Minimise overhead: We need to limit overhead on storage and transmission of the encrypted data. Therefore we wish to know whether, and to what extent, the choice for a specific AES implementation/mode influences the amount of overhead.
Encryption/decryption performance: Although it is not a primary concern we are wondering to what extent the choice of a specific AES implementation/mode influences encryption and decryption performance, both in terms of CPU time and memory footprint.
Thanks in advance for any advice, clarification and/or code examples.
EDIT: delnan helpfully pointed out there is no such thing as “plain AES”. So to clarify, what I meant by that is using Java’s built-in AES support.
Cipher localCipher = Cipher.getInstance("AES");
In 2012 the answer is to go for GCM, unless you have serious compatibility issues.
GCM is an Authenticated Encryption mode. It provides you with confidentiality (encryption), integrity, and authentication (MAC) in one go.
So far, the normal modes of operation have been ECB (which is the default for Java), CBC, CTR, OFB, and a few others. They all provided encryption only. Confidentiality by itself is seldom useful without integrity though; one had to combine such classic modes with integrity checks in an ad-hoc way. Since cryptography is hard to get right, often such combinations were insecure, slower than necessary or even both.
Authenticated Encryption modes have been (fairly recently) created by cryptographers to solve that problem. GCM is one of the most successful: it has been selected by NIST, it efficient, it is is patent free, and it can carry Additional Authenticated Data (that is, data which stays in the clear, but for which you can verify authenticity). For a description of other modes see this excellent article of Matthew Green.
Coming to your concerns:
Authentication: AES-GCM only takes one AES key as input, not passwords.
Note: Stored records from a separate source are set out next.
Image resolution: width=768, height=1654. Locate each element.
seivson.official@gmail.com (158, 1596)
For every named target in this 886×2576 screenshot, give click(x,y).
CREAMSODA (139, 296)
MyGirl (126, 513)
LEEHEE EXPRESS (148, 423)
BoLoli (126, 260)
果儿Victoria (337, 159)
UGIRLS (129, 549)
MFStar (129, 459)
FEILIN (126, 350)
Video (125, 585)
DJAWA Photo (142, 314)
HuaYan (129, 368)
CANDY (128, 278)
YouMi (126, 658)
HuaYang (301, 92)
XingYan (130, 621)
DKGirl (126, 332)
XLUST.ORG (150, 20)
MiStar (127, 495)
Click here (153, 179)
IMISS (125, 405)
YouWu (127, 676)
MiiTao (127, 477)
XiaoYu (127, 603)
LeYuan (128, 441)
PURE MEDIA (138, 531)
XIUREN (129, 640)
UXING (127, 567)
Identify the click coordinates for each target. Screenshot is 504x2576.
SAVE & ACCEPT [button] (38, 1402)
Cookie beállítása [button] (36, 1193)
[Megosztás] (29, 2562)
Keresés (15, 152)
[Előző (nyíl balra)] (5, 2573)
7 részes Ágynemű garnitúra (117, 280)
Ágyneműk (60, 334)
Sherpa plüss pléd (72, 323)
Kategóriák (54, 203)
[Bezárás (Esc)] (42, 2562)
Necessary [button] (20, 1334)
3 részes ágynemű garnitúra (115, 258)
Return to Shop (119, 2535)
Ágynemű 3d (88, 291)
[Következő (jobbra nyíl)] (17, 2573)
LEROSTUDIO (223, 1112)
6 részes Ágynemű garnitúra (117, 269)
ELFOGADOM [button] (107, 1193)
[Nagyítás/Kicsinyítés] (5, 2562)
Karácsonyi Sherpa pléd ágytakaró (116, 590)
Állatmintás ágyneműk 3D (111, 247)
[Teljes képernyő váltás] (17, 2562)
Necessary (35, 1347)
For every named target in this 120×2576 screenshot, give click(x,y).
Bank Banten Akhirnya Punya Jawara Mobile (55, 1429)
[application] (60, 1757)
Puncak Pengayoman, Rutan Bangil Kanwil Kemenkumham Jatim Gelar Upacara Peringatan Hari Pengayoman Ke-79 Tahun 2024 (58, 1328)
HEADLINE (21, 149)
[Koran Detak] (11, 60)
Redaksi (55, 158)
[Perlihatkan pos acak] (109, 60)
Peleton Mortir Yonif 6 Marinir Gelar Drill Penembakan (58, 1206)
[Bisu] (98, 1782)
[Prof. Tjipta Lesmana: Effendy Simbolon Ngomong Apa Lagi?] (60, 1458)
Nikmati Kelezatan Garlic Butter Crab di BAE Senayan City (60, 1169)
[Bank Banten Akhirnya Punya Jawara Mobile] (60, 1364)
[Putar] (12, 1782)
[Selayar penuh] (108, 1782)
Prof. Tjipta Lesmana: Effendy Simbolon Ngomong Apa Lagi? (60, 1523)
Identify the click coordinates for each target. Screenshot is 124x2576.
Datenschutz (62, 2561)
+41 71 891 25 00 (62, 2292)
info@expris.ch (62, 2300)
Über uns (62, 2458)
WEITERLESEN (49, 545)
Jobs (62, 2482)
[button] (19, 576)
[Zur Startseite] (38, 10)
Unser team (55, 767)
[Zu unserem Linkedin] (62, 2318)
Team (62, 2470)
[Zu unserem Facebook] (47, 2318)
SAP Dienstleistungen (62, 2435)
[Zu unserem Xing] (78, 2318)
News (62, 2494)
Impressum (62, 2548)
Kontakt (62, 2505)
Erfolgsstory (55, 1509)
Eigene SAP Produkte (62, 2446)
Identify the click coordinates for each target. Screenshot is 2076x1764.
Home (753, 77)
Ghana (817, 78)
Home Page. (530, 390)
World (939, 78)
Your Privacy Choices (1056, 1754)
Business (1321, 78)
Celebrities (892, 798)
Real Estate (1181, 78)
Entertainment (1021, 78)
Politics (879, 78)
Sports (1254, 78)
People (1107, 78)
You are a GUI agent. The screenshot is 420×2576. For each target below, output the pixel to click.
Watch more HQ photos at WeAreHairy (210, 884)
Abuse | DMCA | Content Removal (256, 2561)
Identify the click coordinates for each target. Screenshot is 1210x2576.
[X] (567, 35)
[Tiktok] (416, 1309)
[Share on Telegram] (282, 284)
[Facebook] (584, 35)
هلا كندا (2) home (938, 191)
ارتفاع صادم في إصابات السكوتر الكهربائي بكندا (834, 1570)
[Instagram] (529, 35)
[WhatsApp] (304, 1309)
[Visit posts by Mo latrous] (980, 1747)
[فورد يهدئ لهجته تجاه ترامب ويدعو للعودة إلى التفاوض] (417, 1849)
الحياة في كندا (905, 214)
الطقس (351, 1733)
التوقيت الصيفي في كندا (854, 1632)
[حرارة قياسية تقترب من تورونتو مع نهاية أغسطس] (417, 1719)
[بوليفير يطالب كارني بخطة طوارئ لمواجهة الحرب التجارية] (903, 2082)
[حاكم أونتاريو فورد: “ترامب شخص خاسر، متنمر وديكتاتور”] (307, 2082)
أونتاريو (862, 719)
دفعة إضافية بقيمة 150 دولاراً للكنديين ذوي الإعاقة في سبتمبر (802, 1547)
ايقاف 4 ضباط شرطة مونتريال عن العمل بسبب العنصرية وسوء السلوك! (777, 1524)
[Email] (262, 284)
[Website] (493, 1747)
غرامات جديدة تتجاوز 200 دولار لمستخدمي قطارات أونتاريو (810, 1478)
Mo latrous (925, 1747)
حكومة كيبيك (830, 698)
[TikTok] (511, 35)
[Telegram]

It will tell you if the AES key is wrong or the payload has been tampered with, but such conditions are treated as one. Instead, you should consider using an appropriate Key Derivation Algorithm like PBKDF2 or bcrypt to derive the AES key from the password. I don’t think it is always possible to tell if the password is incorrect or if the payload has been modified, because the data necessary to verify the former can always be corrupted. You can encrypt a small known string (with ECB AES), send it along, and use it to verify if the password is correct.
Minimise overhead: At the end of the day, all modes leads to the same overhead (around 10-20 bytes) if you want authentication. Unless you are working with very small payloads, this point can be ignored.
Performance: GCM is pretty good in that it is an online mode (no need to buffer the whole payload, so less memory), it is parallelizable, and it requires one AES operation and one Galois multiplication per plaintext block. Classic modes like ECB are faster (one AES operation per block only), but – again – you must also factor in the integrity logic, which may end up being slower than GMAC.
Having said that, one must be aware that GCM security relies on a good random number generation for creation of the IV.